Care centre board member John Cheung, who is retired after working three decades at the B.C. Ministry of Health, said his board went to Island Health requesting an administrator after receiving notice of the resignations in August — three registered nurses, including the centre’s administrator and second-in-charge.
The centre did not have replacements and anticipated recruitment of nurses in a labour shortage would take many months.
“We are on the same team,” Cheung said. “We really look forward to co-operating with the administrator to reshape the care centre.”
Cheung said Island Health has resources the non-profit can draw upon until “operational issues” can be rectified, and leadership can be hired to provide a better care environment for residents.
“We are just concentrating on the bottom line of what’s best for residents,” said Cheung, noting the complaints in the report are very concerning.
Cheung said the care centre opened in 1982 to serve mainly Chinese-speaking seniors. The centre provides Chinese meals and an array of cultural activities, programs and outings.
While it is open to all seniors, it is often a first-choice for Chinese-speaking seniors and usually has a wait list. “It’s quite in demand,” said Cheung.
The administrator will report to Island Health’s board of directors through the long-term care program and be responsible for the daily operation and management of the facility, including care planning, staff recruitment and orientation, human resources and payroll, development and implementation of audit tools, developing policies and procedures, and compliance with standards of care.

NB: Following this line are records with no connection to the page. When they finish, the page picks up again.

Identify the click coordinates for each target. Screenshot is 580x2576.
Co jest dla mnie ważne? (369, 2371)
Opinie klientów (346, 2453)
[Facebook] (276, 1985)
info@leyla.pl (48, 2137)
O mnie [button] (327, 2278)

“We’ll do whatever it takes from an operational standpoint to support them,” said Hanson.
In December 2019, Island Health appointed a temporary administrator to oversee the 217-bed for-profit Selkirk Seniors Village in Victoria. It was the third Retirement Concepts seniors home on Vancouver Island to fall under the health authority’s temporary control amid concerns about staffing shortages and neglect of residents. The health authority funded 185 of the beds at Selkirk Seniors Village.
The same temporary administrator was also appointed to run the Comox Seniors Village in Courtenay on Sept. 30 and the Nanaimo Seniors Village on Nov. 27 of that same year.